It seemed only normal to be attached to some stuffed animal or another all the kids were doing it. However, the task of obsessive attachment, even indiscriminate affection, presented me with a problem. Among a three-foot teddy bear, a Loch Ness monster, a battery operated crawling doll, Mrs. Beasley, Wendy Walker, Dressie Bessie, Raggedy Ann, Baby Skin So Soft, a stuffed tomato, and nameless others made of plush and plastic, I never managed to select a favorite. Frankly, I couldn't have cared less about the lot of them. I remember propping them up against a wall and, with all the 7 year old determination I could muster, trying to select a material soul mate. I never succeeded I was a failure as an obsessive child.
This shortcoming was not unprecedented; as a baby I had no cherished blanket, pacifier or stuffed toy. I was an existential tot, staring into the abyss without a piece of flannel to temper the horror. I set out unaccompanied on my search for meaning in it all. Why was it that I, an otherwise happy, normal child, lacked a security object? All my life, everywhere I looked, people were clinging to their fragments of security: both my siblings had their blankies, my college roommate had the remains of hers and a boyfriend had a teddy swaddled in flannel. This phenomena wasn't confined to my circle of acquaintances: Linus has his blanket, Steven Tyler has his mike-stand bandanna, Bob Dole has his pen, and Tori Spelling has her creepy silicone tits. For god's sake, even poor old Sisyphus had his rock. But what about me am I the cheese?
Never one to pass up the opportunity to assert my individuality, I rationalized my freedom from objets-des-comfortes as an early assertion of my independence and Zen-like lack of faith in the material world. All those blanket carriers and thumb suckers and pacifier pussies just took a little longer to face the fact of the cruel hard world. And how to explain that many of my friends still possessed their objects as grown-ups? Permissive parenting, of course. Damn hippies!

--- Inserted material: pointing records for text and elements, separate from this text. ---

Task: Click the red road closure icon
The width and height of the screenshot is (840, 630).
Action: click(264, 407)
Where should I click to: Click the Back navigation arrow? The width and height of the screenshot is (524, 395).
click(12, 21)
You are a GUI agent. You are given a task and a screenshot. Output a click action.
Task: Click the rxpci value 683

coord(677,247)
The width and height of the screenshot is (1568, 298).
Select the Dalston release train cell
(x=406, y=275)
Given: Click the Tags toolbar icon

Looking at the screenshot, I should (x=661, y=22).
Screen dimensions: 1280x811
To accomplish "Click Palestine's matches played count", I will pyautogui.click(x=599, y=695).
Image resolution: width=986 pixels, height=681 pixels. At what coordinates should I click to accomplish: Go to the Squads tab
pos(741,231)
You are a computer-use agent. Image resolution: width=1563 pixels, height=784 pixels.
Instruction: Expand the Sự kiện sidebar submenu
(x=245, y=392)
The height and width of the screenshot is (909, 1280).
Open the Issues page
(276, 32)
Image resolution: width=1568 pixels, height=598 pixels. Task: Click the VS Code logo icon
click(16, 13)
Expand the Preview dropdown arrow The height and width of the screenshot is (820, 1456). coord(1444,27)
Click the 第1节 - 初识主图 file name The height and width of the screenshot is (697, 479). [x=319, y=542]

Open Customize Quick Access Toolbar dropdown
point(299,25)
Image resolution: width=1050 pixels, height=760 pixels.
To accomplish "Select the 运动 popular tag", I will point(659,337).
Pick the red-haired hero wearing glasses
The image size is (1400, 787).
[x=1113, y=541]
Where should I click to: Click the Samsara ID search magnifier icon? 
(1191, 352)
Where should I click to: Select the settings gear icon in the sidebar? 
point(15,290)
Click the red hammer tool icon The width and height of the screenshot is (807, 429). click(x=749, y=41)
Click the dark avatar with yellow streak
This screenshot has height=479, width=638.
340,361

I decided to dig a little deeper into the collective psyche of my generation. I pestered friends, STIM contributors and staff, and the occasional cute boy at a rock show about their lost "wankies", "gullies", and "baboos". Overwhelmingly the subjects I chose did have security objects as children (here, I include those with nature's pacifier the thumb) and a little over 60 percent of those profiled here still know where to find it in a pinch.